Ouverture dominicale des magasins genevois : Loi de la jungle ou convention collective
Souvenez-vous : en novembre 2016, en votation cantonale, le bon peuple
avait accepté que les commerces genevois puissent ouvrir trois dimanches
par année, plus le 31 décembre, à condition qu'une convention collective
de travail soit en vigueur, étendue à toute la branche. Mais cette
condition n'a pas été remplie -un contrat-type de travail a dû être
édicté par le canton pour suppléer à cette carence. Ce contrat impose
des salaires minimums et prévoit une augmentation du salaire (très)

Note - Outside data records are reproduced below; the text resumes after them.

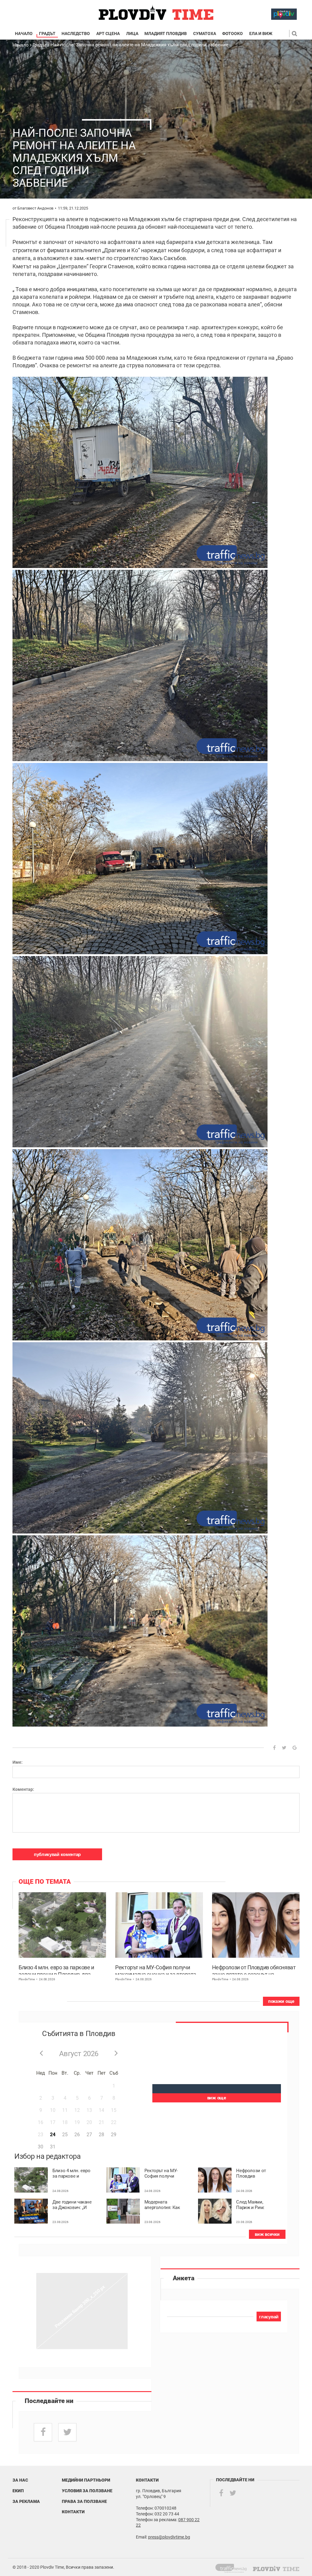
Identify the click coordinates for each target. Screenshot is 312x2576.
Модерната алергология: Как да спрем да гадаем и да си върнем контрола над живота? (162, 2205)
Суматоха (204, 33)
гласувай (268, 2316)
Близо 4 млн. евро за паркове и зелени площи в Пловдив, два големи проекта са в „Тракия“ (56, 1969)
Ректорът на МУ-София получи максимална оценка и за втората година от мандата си (155, 1969)
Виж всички (267, 2234)
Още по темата (45, 1881)
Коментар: (23, 1789)
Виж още (216, 2098)
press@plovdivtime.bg (169, 2537)
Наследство (76, 33)
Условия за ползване (87, 2490)
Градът (47, 33)
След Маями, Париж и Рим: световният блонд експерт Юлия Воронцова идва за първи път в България (256, 2205)
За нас (20, 2480)
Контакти (73, 2511)
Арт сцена (108, 33)
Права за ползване (84, 2501)
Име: (17, 1762)
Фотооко (232, 33)
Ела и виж (260, 33)
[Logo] (156, 13)
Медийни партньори (86, 2480)
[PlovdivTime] (233, 2567)
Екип (18, 2490)
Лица (132, 33)
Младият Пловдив (165, 33)
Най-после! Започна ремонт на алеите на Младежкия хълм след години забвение (139, 45)
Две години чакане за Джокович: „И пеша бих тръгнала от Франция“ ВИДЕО (72, 2205)
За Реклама (26, 2501)
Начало (24, 33)
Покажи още (281, 2001)
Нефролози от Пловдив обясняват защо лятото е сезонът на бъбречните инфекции (254, 1969)
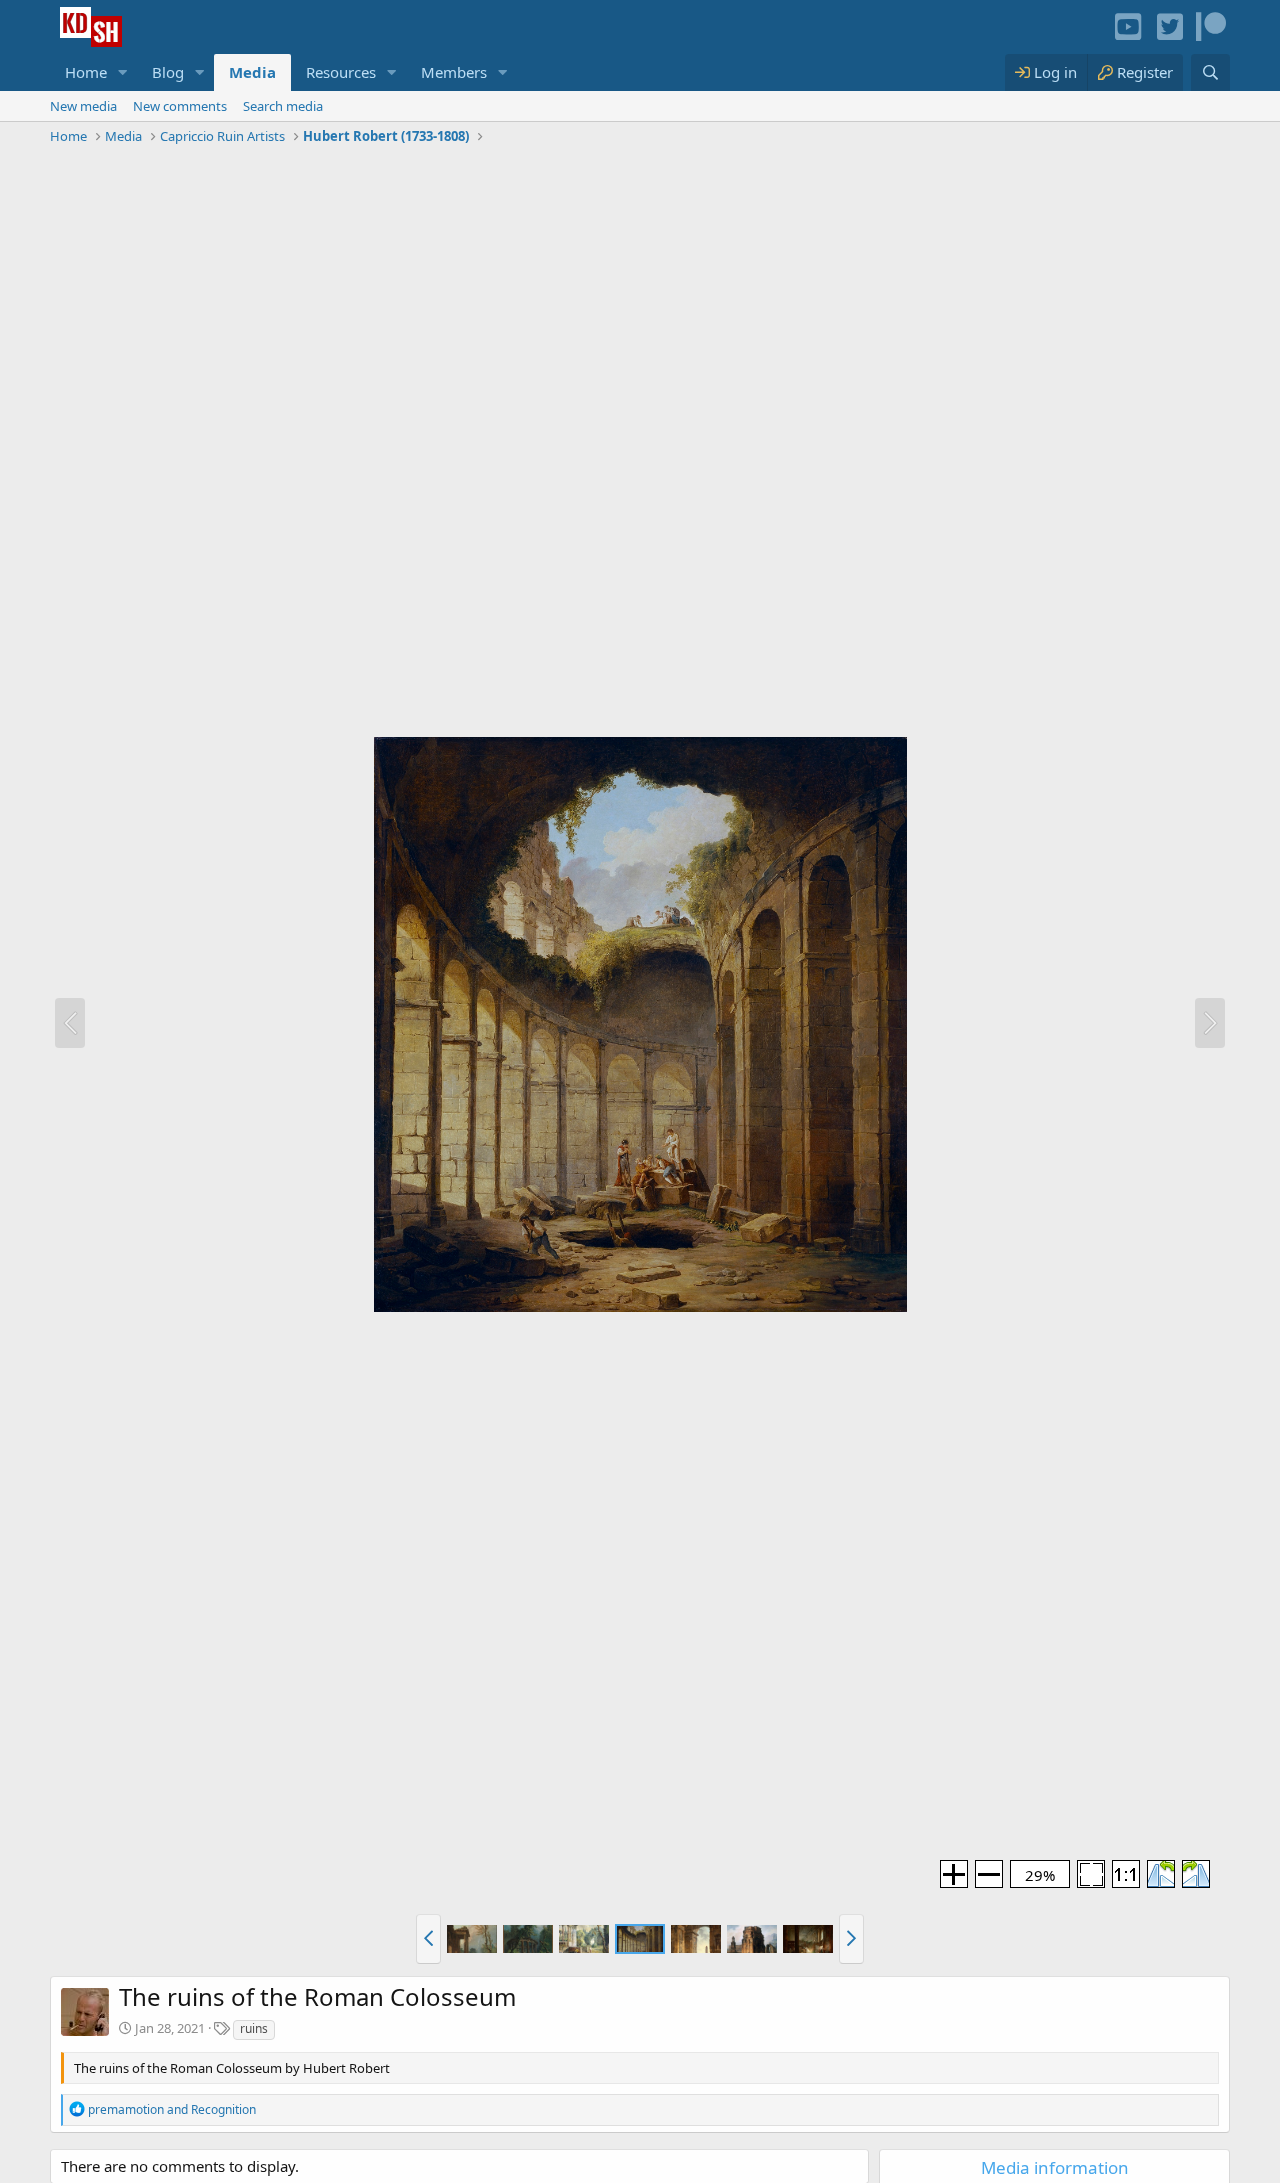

minimum pour le personnel non qualifié et sans expérience, qui passerait
au niveau mirifique de 4007 francs par mois pour 42 heures de travail
hebdomadaire. Ce contre quoi des associations patronales du commerce de
détail genevois ont recouru au Tribunal fédéral. Auparavant, le patronat
du secteur avait tenté de contourner la condition d'une Convention
collective de travail en en signant une avec la société des employés de
commerce, pratiquement absente du secteur du commerce de détail genevois
et donc disposée à signer n'importe quoi avec n'importe qui pour exister
dans le paysage syndical local. Sauf que son coup de surin dans le dos
des syndicats représentatifs des travailleuses et des travailleurs du
secteur lui a valu d'être exclue de la communauté genevoise d'action
syndicale (la CGAS), qui regroupe tous les syndicats genevois -sauf,
désormais, la SEC... Les associations patronales ont également
instrumentalisé la majorité de droite du Grand Conseil pour contourner
la condition d'une convention collective, par une loi la supprimant, ce
contre quoi les syndicats ont lancé un référendum*, soutenu par la
gauche. On vote le 19 mai. Et on vote, évidemment, "non". Pour rétablir
l'obligation d'une convention collective si vraiment le patronat du
commerce genevois tient à ouvrir le dimanche les magasins qui le
peuvent. Parce que la loi de la jungle, c'est fait pour la jungle, pas
pour une République où on ne cesse de nous chanter les vertus du
"partenariat social". Pour mieux s'assoir dessus.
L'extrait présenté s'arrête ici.